Brasile in retromarcia tra inflazione e scandali

Brasile in retromarcia tra inflazione e scandali

Rio de Janeiro« É bagunça mesmo » si dice in Brasile. Tradotto letteralmente sarebbe «è proprio un casino». Si usa anche troppo spesso, ma stavolta i fatti parlano chiaro e i numeri ancora meglio. L'agenzia di rating Fitch ha da poco abbassato il rating a lungo termine del Brasile a «negativo» da «stabile». Secondo l'agenzia Usa il quadro macroeconomico del Paese sta peggiorando, gli squilibri sono sempre maggiori, il debito aumenta e le finanze pubbliche si deteriorano. A dire il vero la Banca centrale del Brasile qualcosa del genere lo aveva lasciato intendere a febbraio tagliando le prospettive di crescita del Paese per quest'anno e 2016. Non solo. L'Istituto nazionale di geografia e statistica (Ibge), che calcola l'indice ufficiale dei prezzi, ha scoperto un altro nervo sensibile mostrando al mondo intero che l'inflazione è alle stelle e che il Paese che ha appena organizzato i Mondiali di Calcio e sta per ospitare le Olimpiadi, ha smesso di essere un'economia appetibile. L'Ibge ha registrato un incremento dell'1,32% a marzo rispetto all'1,22 di febbraio: Un dato che su base annuale significa 8,13%. È il maggior incremento dal dicembre del 2003, quando l'inflazione era del 9,3%.
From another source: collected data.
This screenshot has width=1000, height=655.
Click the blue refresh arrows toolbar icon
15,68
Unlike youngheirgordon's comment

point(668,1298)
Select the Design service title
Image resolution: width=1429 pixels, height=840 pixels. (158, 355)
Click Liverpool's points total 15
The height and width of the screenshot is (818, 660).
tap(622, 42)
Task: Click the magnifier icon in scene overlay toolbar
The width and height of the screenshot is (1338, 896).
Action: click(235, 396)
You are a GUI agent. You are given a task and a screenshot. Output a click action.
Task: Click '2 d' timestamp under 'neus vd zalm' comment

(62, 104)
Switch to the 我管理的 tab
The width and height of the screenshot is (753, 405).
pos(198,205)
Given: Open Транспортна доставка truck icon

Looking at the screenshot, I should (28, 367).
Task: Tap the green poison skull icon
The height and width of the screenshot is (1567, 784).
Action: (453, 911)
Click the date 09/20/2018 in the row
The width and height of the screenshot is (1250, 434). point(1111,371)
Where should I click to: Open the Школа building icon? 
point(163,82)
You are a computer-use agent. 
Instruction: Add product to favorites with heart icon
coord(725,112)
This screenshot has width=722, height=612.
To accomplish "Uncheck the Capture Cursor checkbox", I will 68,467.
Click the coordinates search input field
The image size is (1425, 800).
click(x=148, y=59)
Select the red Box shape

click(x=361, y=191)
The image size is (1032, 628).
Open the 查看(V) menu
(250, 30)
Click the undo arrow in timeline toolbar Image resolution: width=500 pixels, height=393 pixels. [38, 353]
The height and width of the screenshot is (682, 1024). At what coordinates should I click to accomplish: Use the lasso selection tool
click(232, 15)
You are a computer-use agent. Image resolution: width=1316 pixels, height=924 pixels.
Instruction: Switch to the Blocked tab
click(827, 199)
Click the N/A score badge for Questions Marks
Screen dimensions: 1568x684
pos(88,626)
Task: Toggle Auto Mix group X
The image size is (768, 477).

Ultimamente, dunque, nessuna buona notizia per Dilma Roussef, che ha fatto giusto in tempo a festeggiare la sudata e risicata conquista del secondo mandato presidenziale, prima di scontrarsi con la dura realtà dei fatti. Il Brasile vive un momento storico difficile. L'economia arranca, la politica pure e il popolo non perde occasione per scendere in piazza a manifestare. La popolarità di Dilma e del Pt, il partito dei lavoratori, è andata scemando insieme a quella dell'ex presidente Lula, artefice del miracolo brasiliano. Le imponenti manifestazioni del 15 marzo e del 12 aprile scorso, in tutto il Brasile, lo hanno dimostrato: non una bandiera politica in piazza e nemmeno l'ombra di un oggetto contundente. Il 2013 è lontano, per strada non ci sono più i black-block, ma famiglie, giovani e anziani vestiti verde oro. Classe media: scende in piazza un Paese diverso, arrabbiato tanto quanto prima, ma più giudizioso e razionale.

Questa edizione del Brasile ha protestato pacificamente contro gli affari sporchi e gli inganni della politica e del mondo imprenditoriale, messi in ginocchio dal più grande scandalo della storia del Brasile: l'inchiesta Lava Jato. Fuori Dilma e il Pt, questo lo slogan principale. Fuori i corrotti dal paese. E i corrotti sarebbero tutti quei signori e signorotti di cui la magistratura ha diffuso nomi e volti scoperchiando uno schema di appalti truccati e riciclaggio di denaro sporco. In mezzo sono finiti pesci grossi dell'imprenditoria e della politica, vicini al Pt e alla presidente Dilma. L'inchiesta, aperta a marzo 2014, era partita con l'obiettivo di smantellare un'organizzazione criminale che usava una rete di autolavaggi per movimentare fondi illeciti. Ma a furia di investigare gli inquirenti sono arrivati alla maggiore impresa statale del paese, la Petrobras, e hanno scoperto che il volume di fondi deviati dalle sue casse ammontava a miliardi di reais. È emerso che per 10 anni le grandi imprese si organizzavano in cartelli e pagavano mazzette a esecutivi della Petrobras e funzionari pubblici per ottenere appalti. Il valore delle mazzette variava dall'1 al 5% del totale dei contratti miliardari superfatturati che la Petrobras stipulava. I magistrati sono arrivati a bussare anche alla porta di alcuni politici, 55 per l'esattezza, tutti legati a partiti con il potere di indicare i direttori della Petrobras. «Lula e Dilma sapevano tutto», ha rivelato l'operatore finanziario Alberto Youssef chiamato a testimoniare.

Ma fino ad ora nessuna prova di un coinvolgimento diretto del presidente. Ma Dilma è in difficoltà e sa che il carico da 90 deve ancora arrivare. Il tutto a meno di 500 giorni dalle Olimpiadi di Rio de Janeiro. Dove molti lavori procedono a singhiozzo. « É bagunça mesmo ».